* **Written problem**
Format the records as a JSON list of strings, one string per line and no blank lines. Begin at the line that has "Given: Click the Patrick Pool name link" and continue through the end of the records.

* **Dataset records**
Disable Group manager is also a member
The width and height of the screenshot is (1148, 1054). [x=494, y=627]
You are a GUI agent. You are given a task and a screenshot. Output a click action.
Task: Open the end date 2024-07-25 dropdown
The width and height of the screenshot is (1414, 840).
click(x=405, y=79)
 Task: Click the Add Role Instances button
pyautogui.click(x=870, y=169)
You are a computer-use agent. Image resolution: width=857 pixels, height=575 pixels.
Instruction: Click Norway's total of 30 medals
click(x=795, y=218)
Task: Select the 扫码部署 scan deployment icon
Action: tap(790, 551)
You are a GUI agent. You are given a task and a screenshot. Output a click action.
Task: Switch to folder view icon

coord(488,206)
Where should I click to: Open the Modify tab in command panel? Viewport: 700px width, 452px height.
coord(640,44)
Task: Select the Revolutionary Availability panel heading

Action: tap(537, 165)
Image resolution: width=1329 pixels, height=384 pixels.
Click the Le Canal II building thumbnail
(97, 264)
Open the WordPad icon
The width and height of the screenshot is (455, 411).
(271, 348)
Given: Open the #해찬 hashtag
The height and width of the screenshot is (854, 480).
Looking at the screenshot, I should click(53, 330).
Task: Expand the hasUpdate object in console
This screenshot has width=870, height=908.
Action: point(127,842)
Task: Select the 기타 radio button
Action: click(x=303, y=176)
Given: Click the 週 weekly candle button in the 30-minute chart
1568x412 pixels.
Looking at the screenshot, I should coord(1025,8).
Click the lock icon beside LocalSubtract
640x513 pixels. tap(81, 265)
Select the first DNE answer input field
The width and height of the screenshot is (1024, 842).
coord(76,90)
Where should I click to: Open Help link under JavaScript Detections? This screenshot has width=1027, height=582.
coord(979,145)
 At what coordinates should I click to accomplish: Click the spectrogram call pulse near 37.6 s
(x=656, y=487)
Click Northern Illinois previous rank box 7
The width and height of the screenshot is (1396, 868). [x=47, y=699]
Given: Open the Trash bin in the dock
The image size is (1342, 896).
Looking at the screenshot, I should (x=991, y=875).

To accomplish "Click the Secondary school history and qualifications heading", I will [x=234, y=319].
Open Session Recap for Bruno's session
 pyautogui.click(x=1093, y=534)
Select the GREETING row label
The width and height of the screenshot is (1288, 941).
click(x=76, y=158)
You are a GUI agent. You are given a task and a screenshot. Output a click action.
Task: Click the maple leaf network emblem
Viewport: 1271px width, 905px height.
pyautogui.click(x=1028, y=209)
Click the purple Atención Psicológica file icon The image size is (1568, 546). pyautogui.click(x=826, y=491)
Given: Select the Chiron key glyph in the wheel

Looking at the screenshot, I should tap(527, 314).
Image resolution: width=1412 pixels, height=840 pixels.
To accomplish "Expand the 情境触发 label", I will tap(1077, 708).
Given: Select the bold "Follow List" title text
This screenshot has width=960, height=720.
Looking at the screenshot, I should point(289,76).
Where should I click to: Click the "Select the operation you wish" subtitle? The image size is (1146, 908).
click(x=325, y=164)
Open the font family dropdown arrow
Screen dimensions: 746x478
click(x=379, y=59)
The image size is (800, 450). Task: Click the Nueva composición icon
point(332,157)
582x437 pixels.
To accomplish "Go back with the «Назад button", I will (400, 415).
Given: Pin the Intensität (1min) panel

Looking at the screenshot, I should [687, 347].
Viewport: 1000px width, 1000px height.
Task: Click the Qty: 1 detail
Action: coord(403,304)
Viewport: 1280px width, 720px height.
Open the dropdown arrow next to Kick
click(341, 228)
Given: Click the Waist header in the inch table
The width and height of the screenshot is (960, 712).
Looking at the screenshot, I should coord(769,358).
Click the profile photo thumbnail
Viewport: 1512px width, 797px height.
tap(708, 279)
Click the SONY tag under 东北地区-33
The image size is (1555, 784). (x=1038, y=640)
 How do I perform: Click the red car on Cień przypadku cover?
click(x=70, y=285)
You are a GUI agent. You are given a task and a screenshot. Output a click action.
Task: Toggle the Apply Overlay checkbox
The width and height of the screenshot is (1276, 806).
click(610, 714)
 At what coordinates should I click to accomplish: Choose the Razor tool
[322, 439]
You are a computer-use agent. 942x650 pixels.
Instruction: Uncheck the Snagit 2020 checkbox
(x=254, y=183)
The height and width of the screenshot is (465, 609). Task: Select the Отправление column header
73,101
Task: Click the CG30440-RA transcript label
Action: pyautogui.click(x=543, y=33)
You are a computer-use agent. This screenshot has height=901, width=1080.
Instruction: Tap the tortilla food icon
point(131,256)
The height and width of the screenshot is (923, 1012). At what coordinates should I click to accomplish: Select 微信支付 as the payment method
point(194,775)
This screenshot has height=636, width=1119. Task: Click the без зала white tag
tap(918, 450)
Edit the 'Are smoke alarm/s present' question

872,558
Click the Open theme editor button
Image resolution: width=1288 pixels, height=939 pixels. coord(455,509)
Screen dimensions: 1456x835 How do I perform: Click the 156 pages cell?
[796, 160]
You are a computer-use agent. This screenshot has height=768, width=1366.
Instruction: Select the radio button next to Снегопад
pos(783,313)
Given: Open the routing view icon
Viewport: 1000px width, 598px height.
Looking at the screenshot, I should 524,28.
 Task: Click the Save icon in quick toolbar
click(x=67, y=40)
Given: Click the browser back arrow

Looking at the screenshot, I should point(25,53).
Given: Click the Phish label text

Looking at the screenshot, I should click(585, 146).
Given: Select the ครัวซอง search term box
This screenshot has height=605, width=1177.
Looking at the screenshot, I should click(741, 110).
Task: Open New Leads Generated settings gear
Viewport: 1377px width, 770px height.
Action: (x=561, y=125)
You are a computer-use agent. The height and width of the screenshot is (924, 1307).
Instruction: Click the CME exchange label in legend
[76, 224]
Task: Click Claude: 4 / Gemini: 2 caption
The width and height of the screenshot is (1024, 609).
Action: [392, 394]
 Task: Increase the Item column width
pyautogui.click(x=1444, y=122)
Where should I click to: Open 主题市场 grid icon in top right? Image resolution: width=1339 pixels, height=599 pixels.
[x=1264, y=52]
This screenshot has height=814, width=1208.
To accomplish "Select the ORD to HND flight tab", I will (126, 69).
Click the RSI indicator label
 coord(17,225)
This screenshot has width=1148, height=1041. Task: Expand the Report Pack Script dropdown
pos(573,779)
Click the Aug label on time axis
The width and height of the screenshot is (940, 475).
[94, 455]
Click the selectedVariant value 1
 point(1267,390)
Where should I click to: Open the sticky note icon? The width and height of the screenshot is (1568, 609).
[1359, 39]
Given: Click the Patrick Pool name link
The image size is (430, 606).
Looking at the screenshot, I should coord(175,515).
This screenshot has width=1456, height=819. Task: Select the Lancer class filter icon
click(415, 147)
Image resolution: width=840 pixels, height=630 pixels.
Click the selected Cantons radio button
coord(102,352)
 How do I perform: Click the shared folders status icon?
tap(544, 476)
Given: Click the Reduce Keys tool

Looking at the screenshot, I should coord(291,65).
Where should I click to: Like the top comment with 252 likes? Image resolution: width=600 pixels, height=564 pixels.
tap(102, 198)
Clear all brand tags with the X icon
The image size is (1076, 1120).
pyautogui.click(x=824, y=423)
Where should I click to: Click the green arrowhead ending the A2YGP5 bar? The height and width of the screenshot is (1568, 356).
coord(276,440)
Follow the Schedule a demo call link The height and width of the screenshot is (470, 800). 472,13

* **Written reply**
[
  "Given: Click the Patrick Pool name link",
  "The image size is (430, 606).",
  "Looking at the screenshot, I should coord(175,515).",
  "This screenshot has width=1456, height=819. Task: Select the Lancer class filter icon",
  "click(415, 147)",
  "Image resolution: width=840 pixels, height=630 pixels.",
  "Click the selected Cantons radio button",
  "coord(102,352)",
  " How do I perform: Click the shared folders status icon?",
  "tap(544, 476)",
  "Given: Click the Reduce Keys tool",
  "Looking at the screenshot, I should coord(291,65).",
  "Where should I click to: Like the top comment with 252 likes? Image resolution: width=600 pixels, height=564 pixels.",
  "tap(102, 198)",
  "Clear all brand tags with the X icon",
  "The image size is (1076, 1120).",
  "pyautogui.click(x=824, y=423)",
  "Where should I click to: Click the green arrowhead ending the A2YGP5 bar? The height and width of the screenshot is (1568, 356).",
  "coord(276,440)",
  "Follow the Schedule a demo call link The height and width of the screenshot is (470, 800). 472,13"
]